The functions (functions.py):
@function(retries={"max_attempts": 3, "initial_interval_ms": 500})
async def fetch_customer_info(ctx: FunctionContext, ticket_id: str) -> dict:
# Transient failures are automatically retried by the platform
return await fetch_from_crm(ticket_id)
@function
async def post_reply(ctx: FunctionContext, ticket_id: str, message: str) -> dict:
# Side effect with exactly-once semantics via idempotency key
return await post_to_ticket_system(ticket_id, message, idempotency_key=ctx.run_id)What AGNT5 handled for you:
- Checkpointing and recovery (no database schema, no serialization code)
- Automatic retry with backoff (no retry loops, no exponential backoff math)
- Durable HITL pause (no external queue, no webhook to resume)
- Exactly-once side effects (no idempotency table, no distributed locks)
- Real-time observability (no OpenTelemetry setup, no trace backend)
This would be 500+ lines with other frameworks.

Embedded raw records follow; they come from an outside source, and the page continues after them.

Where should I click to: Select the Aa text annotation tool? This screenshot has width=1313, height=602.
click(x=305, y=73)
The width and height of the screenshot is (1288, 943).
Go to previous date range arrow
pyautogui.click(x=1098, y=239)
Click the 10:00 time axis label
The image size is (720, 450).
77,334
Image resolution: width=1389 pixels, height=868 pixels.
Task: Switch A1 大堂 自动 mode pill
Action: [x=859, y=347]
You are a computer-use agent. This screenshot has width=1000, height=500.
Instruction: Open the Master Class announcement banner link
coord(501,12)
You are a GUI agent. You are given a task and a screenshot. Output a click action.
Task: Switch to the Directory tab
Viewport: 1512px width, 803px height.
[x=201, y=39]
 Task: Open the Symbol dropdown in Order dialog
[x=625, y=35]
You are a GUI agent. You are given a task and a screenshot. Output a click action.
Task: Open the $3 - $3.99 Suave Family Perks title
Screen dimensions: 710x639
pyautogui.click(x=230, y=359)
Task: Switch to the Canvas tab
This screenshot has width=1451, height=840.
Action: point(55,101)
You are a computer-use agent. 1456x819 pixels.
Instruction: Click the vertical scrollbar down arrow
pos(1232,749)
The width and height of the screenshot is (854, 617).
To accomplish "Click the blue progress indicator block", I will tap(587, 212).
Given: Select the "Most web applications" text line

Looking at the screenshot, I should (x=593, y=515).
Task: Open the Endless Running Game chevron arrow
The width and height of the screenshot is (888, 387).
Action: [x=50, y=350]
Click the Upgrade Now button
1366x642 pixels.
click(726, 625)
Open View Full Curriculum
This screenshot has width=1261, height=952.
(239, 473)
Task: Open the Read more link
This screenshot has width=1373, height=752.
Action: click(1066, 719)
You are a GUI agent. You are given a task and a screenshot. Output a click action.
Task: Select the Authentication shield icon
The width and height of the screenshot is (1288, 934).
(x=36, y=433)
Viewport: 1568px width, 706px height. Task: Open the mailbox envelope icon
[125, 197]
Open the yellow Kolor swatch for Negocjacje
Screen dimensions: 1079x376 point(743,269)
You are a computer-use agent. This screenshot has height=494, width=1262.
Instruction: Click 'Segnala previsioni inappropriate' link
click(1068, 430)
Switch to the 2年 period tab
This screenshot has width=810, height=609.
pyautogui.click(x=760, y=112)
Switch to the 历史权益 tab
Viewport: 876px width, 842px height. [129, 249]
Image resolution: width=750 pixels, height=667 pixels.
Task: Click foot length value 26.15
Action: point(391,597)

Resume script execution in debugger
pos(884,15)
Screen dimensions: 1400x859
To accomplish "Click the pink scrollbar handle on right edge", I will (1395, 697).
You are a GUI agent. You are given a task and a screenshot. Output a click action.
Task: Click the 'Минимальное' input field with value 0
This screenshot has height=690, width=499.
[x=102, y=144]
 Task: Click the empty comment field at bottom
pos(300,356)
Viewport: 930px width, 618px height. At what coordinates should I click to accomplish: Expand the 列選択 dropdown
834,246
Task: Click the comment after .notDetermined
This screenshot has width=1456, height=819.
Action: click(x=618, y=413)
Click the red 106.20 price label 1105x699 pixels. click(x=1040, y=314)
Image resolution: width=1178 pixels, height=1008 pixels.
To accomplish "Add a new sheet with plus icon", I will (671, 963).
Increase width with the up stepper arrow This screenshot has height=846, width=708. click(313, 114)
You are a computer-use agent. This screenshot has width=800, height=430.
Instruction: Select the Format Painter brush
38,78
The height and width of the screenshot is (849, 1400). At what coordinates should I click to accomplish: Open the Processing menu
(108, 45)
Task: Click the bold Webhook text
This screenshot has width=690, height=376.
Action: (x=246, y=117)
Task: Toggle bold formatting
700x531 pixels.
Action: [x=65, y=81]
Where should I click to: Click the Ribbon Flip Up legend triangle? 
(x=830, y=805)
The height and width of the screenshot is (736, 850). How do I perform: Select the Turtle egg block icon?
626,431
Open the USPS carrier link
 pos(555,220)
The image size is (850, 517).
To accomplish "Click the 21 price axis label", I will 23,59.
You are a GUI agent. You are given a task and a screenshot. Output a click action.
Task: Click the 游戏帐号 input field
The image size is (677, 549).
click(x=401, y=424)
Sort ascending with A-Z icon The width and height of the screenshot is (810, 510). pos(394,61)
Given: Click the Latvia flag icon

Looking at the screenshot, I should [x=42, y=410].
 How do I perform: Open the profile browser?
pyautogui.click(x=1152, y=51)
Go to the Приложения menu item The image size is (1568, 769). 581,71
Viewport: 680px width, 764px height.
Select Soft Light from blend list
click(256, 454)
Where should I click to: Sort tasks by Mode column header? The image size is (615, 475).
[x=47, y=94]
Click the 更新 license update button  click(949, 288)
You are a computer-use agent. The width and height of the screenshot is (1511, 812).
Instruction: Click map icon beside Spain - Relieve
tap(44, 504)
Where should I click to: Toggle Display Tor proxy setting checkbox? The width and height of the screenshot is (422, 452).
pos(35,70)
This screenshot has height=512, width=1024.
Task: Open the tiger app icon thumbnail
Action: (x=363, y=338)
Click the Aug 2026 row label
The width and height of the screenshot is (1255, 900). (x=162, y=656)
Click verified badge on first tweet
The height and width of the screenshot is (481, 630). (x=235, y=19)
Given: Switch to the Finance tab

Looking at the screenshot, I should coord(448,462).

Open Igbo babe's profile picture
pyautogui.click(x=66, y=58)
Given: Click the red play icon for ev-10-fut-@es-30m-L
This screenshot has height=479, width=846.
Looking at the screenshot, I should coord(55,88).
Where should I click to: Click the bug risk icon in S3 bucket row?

With AGNT5, it’s ~50.
Deploy to cloud (optional)
Ready to ship? Authenticate and deploy:
agnt5 auth login
agnt5 deployYour workflow is now running in the cloud. See Deploy to Production for environment configuration and production setup.
Next steps
You’ve seen AGNT5’s core guarantees in action: automatic recovery, durable human-in-the-loop, and exactly-once side effects. Now explore:
- Concepts: Functions — How durability and checkpointing work
- Concepts: Workflows — Orchestration and recovery
- Deploy to Production — Staging and production deployment
Using a real LLM
The template uses mock responses by default. To use a real LLM, set environment variables for your deployment:
agnt5 env set AGNT5_USE_REAL_LLM=1
agnt5 env set OPENAI_API_KEY=sk-your-key
agnt5 deployThe analyze_ticket function will now call GPT-4o-mini to generate replies.